STUDY TEXT —
Content starts

Speaking to his 67,000 subscribers on the TechnicalRoundup YouTube channel, DonAlt described Bitcoin as “still hilariously bullish” despite minor recent corrections. The leading cryptocurrency is currently trading at around $118,090, reflecting a 13% increase over the last 30 days. However, he noted that this uptrend could face serious risks if the price dips by roughly 9% from the current levels, especially below the $108,000 mark.
According to DonAlt, “You just don’t want to necessarily lose $108,000. I think that’s like the first warning sign that something is wrong.” He emphasized that until that level is broken, the pullback appears minimal and should be considered more of a sideways consolidation than a bearish reversal. “It’s not even a pullback on the weekly time frame. There’s literally just like a consolidation,” he explained, reinforcing his stance that the overall trend remains intact for now.
Still, the trader admitted he would become “very, very worried” if Bitcoin fails to hold the $108,000 support zone. If that happens, he said, he may reconsider his positions, as such a breakdown could be the first major sign that the rally is losing momentum.
In addition to technical concerns, DonAlt also pointed out a macroeconomic risk factor that could have a significant impact on Bitcoin’s trajectory—corporate accumulation. Over the past few years, institutional interest in Bitcoin has risen sharply, with firms like MicroStrategy and Tesla making high-profile BTC purchases for their balance sheets. DonAlt warned that if these companies stop buying, or worse, begin selling, it could disrupt the entire market narrative.
“If they’re done and they cannot buy anymore, that would be the end of the Ponzi, which would not be great,” he remarked bluntly. While using the term “Ponzi” rhetorically, his point was that the market depends heavily on ongoing institutional interest to sustain upward momentum. “That would basically nuke us,” he added, indicating that a halt in corporate accumulation would significantly increase selling pressure and likely cause a steep drop in price.

Content ends

SUPPLIED INFORMATION —
Content starts

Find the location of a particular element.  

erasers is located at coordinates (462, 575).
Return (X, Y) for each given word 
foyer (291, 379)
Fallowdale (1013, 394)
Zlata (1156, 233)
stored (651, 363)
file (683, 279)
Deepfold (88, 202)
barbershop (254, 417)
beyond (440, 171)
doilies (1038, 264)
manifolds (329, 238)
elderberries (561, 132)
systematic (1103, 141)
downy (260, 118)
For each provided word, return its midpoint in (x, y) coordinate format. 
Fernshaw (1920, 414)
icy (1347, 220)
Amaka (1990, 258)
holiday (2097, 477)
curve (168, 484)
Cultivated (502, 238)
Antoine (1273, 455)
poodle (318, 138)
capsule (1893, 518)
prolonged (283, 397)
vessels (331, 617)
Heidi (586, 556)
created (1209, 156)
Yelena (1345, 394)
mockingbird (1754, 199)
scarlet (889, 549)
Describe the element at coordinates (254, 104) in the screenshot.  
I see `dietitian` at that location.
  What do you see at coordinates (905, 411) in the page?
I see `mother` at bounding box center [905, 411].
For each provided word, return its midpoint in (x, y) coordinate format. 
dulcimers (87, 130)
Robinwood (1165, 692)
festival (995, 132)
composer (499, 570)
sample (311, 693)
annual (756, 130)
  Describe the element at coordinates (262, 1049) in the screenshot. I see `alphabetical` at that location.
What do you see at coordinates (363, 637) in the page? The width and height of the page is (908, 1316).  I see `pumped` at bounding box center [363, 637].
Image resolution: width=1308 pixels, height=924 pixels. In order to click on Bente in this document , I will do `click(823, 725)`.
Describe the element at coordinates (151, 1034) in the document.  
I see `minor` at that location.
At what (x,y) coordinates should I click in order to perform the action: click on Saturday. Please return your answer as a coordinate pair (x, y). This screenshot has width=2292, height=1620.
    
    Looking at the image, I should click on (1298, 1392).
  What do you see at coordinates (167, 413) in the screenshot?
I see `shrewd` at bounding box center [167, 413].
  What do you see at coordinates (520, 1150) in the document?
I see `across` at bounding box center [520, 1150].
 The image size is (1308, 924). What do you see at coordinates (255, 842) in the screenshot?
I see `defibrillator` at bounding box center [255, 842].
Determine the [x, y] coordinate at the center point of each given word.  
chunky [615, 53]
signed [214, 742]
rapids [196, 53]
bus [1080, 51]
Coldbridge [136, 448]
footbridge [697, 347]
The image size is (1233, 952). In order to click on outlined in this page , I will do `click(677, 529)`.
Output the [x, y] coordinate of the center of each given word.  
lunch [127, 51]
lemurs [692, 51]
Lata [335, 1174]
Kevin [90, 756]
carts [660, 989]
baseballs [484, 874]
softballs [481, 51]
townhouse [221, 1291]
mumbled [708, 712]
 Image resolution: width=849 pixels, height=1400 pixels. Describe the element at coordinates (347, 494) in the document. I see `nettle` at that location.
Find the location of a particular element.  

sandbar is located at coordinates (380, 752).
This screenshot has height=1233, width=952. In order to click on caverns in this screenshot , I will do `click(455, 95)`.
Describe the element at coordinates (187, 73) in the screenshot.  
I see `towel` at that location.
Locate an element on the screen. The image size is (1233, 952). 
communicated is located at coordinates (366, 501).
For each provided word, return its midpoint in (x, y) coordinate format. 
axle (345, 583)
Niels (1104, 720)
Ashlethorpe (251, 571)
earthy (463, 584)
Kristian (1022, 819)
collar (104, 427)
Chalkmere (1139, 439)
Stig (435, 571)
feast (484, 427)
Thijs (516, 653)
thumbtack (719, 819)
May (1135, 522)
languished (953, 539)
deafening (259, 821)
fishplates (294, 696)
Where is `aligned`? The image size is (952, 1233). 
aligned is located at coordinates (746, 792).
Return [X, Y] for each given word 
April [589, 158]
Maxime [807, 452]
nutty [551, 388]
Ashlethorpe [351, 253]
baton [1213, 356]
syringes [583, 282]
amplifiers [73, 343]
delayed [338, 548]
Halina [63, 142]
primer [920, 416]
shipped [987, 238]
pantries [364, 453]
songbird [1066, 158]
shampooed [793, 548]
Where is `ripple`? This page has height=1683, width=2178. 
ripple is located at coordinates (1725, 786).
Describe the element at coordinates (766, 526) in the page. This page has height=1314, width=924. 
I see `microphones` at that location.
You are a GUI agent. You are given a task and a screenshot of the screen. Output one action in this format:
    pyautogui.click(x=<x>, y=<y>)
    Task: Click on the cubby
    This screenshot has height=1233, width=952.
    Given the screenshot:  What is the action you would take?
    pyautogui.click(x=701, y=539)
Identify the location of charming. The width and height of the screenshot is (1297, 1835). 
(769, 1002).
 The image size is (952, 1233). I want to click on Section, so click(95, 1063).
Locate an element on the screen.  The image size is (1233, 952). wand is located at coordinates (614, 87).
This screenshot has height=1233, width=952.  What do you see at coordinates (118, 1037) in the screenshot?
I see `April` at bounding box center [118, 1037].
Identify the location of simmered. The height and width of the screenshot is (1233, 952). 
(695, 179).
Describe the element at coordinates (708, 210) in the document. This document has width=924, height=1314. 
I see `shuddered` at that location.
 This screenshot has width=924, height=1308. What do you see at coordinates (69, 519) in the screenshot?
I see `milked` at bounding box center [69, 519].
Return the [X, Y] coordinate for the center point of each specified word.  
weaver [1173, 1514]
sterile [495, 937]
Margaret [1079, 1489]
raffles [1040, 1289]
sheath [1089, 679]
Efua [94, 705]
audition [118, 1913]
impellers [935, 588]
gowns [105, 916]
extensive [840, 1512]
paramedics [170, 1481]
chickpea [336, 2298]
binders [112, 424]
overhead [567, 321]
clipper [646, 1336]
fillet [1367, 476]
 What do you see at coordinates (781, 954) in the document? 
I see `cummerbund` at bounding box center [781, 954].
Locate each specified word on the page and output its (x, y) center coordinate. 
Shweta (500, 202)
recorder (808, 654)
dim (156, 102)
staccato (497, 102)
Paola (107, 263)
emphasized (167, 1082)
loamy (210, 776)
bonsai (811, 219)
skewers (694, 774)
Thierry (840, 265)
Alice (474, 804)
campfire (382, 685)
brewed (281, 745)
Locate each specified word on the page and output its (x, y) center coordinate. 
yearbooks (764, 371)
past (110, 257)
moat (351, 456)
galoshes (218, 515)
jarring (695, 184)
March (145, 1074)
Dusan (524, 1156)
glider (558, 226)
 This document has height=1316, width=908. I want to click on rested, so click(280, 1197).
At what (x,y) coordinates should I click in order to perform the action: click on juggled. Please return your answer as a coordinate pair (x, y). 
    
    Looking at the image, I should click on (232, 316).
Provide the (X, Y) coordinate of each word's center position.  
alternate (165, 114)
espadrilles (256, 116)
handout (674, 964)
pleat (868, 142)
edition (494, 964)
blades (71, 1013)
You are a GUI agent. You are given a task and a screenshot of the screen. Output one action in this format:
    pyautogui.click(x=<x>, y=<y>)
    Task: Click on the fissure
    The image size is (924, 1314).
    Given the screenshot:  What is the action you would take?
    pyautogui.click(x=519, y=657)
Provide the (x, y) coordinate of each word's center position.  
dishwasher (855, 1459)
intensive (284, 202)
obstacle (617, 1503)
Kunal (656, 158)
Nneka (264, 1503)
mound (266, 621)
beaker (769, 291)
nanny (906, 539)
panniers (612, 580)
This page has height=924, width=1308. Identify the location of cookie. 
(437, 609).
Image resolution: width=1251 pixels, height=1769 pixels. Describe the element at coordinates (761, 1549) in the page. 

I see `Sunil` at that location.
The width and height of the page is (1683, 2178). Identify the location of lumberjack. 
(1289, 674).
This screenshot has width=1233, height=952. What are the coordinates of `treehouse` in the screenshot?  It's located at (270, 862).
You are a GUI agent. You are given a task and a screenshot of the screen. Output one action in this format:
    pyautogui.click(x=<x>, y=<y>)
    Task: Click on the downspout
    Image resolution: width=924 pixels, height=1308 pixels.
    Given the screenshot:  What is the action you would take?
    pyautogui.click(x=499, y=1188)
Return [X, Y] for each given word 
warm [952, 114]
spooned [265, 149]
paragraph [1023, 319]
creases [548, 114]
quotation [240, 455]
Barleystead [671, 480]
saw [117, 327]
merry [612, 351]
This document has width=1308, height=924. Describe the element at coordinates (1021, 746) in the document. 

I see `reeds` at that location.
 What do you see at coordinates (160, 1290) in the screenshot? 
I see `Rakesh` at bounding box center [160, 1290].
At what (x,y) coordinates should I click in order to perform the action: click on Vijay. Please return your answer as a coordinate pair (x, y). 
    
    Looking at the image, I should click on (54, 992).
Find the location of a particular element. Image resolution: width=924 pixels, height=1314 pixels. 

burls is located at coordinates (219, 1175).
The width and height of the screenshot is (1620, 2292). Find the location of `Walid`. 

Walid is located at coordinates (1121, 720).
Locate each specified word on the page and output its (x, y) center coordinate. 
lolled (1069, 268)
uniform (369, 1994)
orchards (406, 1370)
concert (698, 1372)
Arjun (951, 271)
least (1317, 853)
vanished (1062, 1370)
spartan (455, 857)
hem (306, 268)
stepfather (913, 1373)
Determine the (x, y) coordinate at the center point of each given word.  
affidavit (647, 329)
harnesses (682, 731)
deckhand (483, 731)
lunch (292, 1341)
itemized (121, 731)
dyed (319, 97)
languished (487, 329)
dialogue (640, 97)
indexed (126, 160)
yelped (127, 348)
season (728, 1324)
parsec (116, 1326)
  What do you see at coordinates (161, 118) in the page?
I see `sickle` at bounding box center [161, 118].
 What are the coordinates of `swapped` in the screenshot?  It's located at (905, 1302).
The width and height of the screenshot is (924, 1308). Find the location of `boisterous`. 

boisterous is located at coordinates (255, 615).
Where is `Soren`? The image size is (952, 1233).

Content ends

REQUIREMENT 1 —
Reproduce the article on DonAlt's Bitcoin outlook between "Still, the trader" and "is losing momentum.", inclusive.
REQUIREMENT 2 —
Resume the article on DonAlt's Bitcoin outlook after its last sentence and write the text that follows.

RESPONSE AREA 1 —
Still, the trader admitted he would become “very, very worried” if Bitcoin fails to hold the $108,000 support zone. If that happens, he said, he may reconsider his positions, as such a breakdown could be the first major sign that the rally is losing momentum.

RESPONSE AREA 2 —
Despite these concerns, DonAlt acknowledged that the current reward-to-risk ratio still favors the bulls. “It is, don’t get me wrong, a dangerous spot that we’re in,” he said. “It gets harder and harder to hold, basically.” Yet for now, as long as Bitcoin remains above $108,000, his outlook remains optimistic.
Bitcoin’s resilience near its all-time highs continues to draw attention across the crypto space. After a strong 30-day rally, many traders are looking to see whether BTC can hold its ground above the $115,000-$120,000 range. This level has become a new psychological zone of comfort for bulls, especially after several attempts to break lower failed in recent weeks.
The broader sentiment around Bitcoin also remains largely positive, driven by developments in the ETF space, increased on-chain activity, and broader adoption signals. However, with prices this high, the market becomes increasingly sensitive to even small corrections or changes in buying behavior from major stakeholders.
As traders keep their eyes on $108,000, the market remains in a wait-and-see mode. A bounce from current levels could reinforce bullish conviction and encourage further buying. On the other hand, a decisive break below that support could trigger a more serious correction, as suggested by DonAlt and other analysts who emphasize risk management at this stage in the cycle.
For now, Bitcoin holders appear cautiously optimistic. The next few weeks will be crucial in determining whether this rally has more room to run—or whether a deeper retracement is on the horizon. Either way, the $108,000 level has now become a critical technical marker for traders navigating Bitcoin’s uncertain but potentially rewarding path forward.